Restrict the output to the lines below starting at the one that contains "Where should I click to: Select" and ending at the one that contains "Click the gap", and restate them word for word, both ends included.

__________________________________________________

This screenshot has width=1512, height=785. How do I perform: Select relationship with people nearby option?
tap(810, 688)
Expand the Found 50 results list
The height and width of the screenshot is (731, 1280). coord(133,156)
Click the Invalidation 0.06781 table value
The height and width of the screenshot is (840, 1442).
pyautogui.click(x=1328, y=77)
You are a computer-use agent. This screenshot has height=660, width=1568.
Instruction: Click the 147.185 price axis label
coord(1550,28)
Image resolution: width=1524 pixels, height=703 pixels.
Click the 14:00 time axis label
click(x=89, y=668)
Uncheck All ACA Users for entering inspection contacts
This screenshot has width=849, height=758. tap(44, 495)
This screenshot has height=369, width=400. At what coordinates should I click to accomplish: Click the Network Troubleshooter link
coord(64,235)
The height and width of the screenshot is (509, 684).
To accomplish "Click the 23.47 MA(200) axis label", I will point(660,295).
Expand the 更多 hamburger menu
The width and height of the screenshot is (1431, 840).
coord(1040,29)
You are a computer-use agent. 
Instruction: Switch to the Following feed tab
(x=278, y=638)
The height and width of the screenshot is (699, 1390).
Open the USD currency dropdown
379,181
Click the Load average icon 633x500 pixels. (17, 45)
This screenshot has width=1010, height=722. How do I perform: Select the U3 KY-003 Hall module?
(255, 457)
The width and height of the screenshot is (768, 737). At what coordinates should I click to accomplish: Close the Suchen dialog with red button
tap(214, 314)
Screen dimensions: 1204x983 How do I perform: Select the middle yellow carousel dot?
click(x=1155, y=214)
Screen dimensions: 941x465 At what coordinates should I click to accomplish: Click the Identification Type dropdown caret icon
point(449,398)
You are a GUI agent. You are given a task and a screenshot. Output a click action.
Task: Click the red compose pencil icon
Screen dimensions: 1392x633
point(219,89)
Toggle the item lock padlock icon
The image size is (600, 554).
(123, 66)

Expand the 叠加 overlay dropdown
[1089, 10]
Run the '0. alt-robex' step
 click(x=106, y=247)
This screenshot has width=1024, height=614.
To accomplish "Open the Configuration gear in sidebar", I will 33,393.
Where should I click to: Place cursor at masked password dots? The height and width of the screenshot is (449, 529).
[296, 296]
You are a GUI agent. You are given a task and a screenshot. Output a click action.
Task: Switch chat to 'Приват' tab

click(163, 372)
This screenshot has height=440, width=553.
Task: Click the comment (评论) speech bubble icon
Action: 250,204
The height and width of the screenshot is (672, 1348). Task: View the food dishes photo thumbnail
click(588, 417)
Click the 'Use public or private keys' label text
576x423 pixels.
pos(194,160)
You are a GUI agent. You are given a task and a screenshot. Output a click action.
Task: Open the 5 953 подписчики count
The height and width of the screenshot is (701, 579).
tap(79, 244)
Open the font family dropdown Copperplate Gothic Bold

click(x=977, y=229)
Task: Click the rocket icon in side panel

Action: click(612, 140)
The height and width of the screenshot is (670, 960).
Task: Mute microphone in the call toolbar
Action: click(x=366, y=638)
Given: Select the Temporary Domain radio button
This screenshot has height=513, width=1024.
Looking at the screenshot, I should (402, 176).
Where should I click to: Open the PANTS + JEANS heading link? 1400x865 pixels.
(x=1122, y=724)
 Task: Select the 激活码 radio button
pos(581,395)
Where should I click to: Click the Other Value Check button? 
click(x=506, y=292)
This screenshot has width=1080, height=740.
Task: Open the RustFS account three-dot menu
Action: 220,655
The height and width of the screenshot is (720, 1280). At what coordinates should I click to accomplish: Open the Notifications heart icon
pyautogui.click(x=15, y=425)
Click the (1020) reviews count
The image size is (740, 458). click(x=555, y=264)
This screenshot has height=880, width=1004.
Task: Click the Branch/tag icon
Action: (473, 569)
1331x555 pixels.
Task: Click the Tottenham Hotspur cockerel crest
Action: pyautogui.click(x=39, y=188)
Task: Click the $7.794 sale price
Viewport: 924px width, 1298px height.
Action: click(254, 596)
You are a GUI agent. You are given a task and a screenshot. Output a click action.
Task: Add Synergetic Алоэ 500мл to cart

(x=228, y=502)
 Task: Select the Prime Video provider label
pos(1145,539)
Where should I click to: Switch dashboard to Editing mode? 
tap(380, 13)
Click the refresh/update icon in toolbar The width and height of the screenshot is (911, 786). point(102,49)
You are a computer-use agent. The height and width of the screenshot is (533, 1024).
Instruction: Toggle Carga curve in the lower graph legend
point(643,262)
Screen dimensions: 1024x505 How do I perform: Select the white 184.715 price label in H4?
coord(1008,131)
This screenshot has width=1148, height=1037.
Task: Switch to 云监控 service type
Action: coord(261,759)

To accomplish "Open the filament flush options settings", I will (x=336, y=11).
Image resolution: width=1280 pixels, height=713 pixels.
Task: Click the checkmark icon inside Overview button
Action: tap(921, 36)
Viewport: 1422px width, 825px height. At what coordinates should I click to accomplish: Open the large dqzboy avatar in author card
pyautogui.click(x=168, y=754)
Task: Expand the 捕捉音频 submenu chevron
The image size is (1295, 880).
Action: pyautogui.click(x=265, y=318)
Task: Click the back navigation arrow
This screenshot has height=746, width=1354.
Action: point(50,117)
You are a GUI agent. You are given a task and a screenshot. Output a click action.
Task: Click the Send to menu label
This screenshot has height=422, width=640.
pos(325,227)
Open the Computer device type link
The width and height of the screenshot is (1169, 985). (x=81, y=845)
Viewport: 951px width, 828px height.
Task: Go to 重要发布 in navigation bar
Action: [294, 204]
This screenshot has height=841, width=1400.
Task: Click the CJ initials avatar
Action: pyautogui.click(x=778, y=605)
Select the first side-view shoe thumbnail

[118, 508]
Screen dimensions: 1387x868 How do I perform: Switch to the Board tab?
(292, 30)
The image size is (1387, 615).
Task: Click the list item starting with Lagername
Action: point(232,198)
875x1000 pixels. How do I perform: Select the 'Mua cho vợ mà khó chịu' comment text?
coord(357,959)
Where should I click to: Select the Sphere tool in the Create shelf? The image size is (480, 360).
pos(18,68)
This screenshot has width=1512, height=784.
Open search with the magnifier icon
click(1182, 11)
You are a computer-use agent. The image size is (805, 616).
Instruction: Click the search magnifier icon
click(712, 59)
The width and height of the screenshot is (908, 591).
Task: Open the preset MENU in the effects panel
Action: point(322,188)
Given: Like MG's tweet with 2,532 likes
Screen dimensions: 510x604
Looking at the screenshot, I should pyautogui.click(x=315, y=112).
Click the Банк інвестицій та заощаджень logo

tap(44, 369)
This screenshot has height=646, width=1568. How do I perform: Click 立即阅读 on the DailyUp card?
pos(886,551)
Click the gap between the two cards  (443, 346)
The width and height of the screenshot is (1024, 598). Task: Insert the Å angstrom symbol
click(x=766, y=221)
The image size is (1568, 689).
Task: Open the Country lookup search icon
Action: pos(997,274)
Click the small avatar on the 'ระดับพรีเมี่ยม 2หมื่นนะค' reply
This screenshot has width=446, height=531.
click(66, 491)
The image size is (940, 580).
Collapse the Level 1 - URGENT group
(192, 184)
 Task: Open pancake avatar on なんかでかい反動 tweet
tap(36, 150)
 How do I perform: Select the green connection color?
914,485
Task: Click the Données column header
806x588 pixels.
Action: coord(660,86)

__________________________________________________

Answer section:
Where should I click to: Select the Sphere tool in the Create shelf? The image size is (480, 360).
pos(18,68)
This screenshot has width=1512, height=784.
Open search with the magnifier icon
click(1182, 11)
You are a computer-use agent. The image size is (805, 616).
Instruction: Click the search magnifier icon
click(712, 59)
The width and height of the screenshot is (908, 591).
Task: Open the preset MENU in the effects panel
Action: point(322,188)
Given: Like MG's tweet with 2,532 likes
Screen dimensions: 510x604
Looking at the screenshot, I should pyautogui.click(x=315, y=112).
Click the Банк інвестицій та заощаджень logo

tap(44, 369)
This screenshot has height=646, width=1568. How do I perform: Click 立即阅读 on the DailyUp card?
pos(886,551)
Click the gap between the two cards  (443, 346)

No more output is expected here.